Взошла луна, обнаружив далеко внизу лесной пейзаж. На мгновение Лафайет испытал бешеное желание ухватиться за что-нибудь, но инстинкт, приобретенный вместе с крыльями, предупредил его судорожное движение внезапным, захватывающим дух снижением.

— Спокойно! — раздался полуистерический крик в какой-то части его мозга. — Пока ты спокоен, все будет хорошо.

— Прекрасно, но как мне приземлиться?

— Об этом будешь беспокоиться потом.

Одинокая птица, похоже сова, подлетела, оглядела его холодными птичьими глазами и улетела по своим совиным делам.

— Может, мне удастся продлить полет? — подумал он. — Если долечу до столицы и Дафны… — Он безуспешно осматривал горизонт в поисках городских огней. Он осторожно попробовал развернуться, но грациозно исполнил круг влево. Внизу до горизонта расстилалась темная земля, беспросветная, хоть глаз выколи.

— Я пропал, — прошептал О'Лири. — Никто еще в жизни так не влипал!

Он попробовал взмахнуть руками, мгновенно потерял скорость и вошел в плоский штопор.

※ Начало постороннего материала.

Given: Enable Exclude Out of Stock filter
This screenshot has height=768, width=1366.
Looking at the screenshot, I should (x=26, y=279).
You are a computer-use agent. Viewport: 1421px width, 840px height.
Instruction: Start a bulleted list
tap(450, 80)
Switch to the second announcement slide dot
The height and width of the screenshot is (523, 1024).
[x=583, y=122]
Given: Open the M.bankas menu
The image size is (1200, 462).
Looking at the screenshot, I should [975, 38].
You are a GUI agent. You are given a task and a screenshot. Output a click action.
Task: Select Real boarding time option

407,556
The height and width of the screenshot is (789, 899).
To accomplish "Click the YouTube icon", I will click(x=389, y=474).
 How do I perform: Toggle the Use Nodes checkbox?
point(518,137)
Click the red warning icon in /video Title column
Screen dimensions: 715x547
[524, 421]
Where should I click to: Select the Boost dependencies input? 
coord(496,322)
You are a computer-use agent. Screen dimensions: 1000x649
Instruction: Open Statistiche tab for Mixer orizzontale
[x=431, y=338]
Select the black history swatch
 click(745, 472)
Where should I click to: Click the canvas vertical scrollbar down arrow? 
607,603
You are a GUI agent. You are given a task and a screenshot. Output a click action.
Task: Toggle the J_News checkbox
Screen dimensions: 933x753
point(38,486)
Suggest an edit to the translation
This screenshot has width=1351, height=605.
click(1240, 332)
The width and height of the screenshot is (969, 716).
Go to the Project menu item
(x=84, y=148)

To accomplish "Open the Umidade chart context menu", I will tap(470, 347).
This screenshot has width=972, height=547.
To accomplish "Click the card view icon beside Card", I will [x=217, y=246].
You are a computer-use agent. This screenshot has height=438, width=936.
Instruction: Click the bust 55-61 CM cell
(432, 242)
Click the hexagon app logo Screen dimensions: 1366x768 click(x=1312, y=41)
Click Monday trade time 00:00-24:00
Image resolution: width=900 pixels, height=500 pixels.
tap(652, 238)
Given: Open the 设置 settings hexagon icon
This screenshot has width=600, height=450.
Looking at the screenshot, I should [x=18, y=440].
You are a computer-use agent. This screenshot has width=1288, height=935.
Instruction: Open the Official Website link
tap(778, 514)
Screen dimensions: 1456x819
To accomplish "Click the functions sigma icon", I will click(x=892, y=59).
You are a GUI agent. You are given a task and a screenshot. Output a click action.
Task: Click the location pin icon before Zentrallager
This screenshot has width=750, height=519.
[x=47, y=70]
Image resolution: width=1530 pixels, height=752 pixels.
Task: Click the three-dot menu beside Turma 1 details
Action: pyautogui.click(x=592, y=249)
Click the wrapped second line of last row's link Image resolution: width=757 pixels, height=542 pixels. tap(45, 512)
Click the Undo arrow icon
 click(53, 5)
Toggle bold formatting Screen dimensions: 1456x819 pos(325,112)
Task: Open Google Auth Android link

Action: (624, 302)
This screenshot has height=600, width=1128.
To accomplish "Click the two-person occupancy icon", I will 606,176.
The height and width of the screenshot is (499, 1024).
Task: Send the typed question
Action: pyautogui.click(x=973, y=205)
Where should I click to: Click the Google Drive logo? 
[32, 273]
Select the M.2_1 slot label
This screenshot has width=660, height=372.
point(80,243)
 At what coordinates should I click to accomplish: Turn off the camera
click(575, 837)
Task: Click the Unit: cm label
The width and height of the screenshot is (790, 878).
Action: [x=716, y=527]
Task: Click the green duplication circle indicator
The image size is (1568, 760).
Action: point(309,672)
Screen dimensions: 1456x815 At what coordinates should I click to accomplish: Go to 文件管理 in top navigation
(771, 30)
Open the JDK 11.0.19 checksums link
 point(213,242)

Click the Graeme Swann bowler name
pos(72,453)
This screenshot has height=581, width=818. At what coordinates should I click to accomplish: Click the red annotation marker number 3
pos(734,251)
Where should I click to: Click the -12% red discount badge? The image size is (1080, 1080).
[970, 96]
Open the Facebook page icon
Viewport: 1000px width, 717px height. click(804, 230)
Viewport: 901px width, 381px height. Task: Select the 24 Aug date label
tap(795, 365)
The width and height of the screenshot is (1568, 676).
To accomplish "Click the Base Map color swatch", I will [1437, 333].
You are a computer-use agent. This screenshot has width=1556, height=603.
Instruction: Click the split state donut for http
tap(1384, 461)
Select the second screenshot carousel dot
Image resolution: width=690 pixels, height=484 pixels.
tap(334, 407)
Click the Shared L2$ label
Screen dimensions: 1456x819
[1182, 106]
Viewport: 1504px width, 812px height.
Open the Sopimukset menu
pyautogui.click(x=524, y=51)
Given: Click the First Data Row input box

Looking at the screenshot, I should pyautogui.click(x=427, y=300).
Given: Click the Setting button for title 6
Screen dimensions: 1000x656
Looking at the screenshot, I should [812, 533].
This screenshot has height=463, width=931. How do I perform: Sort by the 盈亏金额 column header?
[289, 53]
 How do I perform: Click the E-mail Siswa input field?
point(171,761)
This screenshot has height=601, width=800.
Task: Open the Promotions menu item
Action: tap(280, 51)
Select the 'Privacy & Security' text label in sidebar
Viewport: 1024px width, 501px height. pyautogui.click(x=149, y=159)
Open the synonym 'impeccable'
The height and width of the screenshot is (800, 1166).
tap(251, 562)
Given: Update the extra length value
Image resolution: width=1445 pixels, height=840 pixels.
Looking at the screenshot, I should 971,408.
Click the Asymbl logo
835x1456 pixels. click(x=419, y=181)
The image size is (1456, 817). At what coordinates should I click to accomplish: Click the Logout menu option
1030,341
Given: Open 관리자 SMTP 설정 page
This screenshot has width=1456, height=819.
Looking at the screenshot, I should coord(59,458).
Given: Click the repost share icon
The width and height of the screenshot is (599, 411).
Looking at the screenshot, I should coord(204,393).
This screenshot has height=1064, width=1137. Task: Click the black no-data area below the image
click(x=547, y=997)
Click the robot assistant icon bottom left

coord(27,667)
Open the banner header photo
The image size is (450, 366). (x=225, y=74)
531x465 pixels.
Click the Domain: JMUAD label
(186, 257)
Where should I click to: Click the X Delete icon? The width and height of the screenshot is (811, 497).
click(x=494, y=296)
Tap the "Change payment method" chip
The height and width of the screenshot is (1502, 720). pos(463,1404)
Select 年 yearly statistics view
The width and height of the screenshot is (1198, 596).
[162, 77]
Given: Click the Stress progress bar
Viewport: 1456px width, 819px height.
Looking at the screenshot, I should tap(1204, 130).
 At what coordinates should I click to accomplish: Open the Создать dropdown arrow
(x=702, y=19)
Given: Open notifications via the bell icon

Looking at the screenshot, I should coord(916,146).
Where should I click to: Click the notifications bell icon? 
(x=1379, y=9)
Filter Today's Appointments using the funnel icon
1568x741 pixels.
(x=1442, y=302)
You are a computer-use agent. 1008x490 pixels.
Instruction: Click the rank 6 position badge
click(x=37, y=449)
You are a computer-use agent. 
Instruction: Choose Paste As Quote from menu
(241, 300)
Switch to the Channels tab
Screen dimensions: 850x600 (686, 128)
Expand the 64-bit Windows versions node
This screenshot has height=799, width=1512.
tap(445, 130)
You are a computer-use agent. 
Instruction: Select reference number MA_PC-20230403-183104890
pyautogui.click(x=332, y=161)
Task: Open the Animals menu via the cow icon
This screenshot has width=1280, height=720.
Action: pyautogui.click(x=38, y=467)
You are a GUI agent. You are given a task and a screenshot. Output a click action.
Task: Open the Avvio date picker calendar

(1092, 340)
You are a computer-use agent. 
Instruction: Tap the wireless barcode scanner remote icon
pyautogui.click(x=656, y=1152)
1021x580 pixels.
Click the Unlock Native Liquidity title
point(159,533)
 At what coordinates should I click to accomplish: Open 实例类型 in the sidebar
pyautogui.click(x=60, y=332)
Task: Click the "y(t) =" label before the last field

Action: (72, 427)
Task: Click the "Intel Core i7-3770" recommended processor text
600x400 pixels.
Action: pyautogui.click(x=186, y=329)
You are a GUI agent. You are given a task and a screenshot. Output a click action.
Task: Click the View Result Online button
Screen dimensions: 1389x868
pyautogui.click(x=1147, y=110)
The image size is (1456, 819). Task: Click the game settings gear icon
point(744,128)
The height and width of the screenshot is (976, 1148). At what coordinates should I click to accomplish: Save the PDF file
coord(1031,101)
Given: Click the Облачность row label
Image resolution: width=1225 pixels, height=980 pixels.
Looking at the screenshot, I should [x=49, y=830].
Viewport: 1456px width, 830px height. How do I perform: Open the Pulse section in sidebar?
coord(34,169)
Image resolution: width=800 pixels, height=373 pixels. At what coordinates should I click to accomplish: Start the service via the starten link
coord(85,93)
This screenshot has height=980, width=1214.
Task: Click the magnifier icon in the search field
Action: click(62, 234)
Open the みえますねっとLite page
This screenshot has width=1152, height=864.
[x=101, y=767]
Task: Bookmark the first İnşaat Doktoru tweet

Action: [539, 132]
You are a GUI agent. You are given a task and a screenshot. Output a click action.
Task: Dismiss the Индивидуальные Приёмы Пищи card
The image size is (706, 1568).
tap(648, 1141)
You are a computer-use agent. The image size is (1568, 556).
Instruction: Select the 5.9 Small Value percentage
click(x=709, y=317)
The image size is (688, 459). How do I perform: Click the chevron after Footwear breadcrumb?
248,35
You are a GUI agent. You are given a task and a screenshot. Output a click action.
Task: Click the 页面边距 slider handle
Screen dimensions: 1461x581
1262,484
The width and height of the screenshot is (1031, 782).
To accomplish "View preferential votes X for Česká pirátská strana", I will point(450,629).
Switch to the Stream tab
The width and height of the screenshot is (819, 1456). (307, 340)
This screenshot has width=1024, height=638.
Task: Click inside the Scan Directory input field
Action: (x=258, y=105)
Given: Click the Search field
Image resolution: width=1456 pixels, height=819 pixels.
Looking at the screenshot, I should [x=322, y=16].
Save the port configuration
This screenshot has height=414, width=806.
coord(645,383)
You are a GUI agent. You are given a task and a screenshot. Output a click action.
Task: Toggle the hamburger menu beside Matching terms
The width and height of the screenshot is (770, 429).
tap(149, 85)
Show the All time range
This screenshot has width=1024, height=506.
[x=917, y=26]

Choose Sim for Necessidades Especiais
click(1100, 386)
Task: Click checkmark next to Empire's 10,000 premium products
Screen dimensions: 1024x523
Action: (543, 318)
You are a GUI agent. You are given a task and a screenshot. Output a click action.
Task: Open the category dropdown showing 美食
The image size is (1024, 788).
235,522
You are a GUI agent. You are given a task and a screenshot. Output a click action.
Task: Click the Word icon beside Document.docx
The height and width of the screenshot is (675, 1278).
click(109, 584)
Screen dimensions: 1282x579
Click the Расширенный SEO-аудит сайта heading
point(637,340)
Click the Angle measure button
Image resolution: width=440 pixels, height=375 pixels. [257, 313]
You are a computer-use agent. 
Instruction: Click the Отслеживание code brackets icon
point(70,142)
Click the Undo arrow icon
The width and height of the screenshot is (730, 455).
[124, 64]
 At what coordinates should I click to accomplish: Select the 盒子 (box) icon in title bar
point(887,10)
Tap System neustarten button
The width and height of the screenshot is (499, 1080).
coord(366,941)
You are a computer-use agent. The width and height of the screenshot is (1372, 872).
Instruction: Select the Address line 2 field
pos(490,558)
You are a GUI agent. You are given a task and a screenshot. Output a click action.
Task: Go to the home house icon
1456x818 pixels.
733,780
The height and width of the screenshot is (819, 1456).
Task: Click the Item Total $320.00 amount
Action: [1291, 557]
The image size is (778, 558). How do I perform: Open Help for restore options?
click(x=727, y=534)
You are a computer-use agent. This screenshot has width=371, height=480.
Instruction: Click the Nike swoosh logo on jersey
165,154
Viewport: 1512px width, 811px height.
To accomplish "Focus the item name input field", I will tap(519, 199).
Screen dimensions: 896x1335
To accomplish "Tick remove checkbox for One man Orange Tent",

Он силился выправиться, постепенно выпрямился и полетел ровно.

— Это коварнее, чем кажется, — сказал он, задыхаясь, чувствуя, как его сердце сильно бьется в груди, а может, это был просто порыв ветра? Трудно сказать. Вообще трудно что-либо сказать, таскаясь в этой темнотище. Нужно спуститься, ступить ногами на землю

Он накренил крылья, горизонт медленно поплыл вверх; звук ветра в ушах стал выше. Воздух стал бить сильнее.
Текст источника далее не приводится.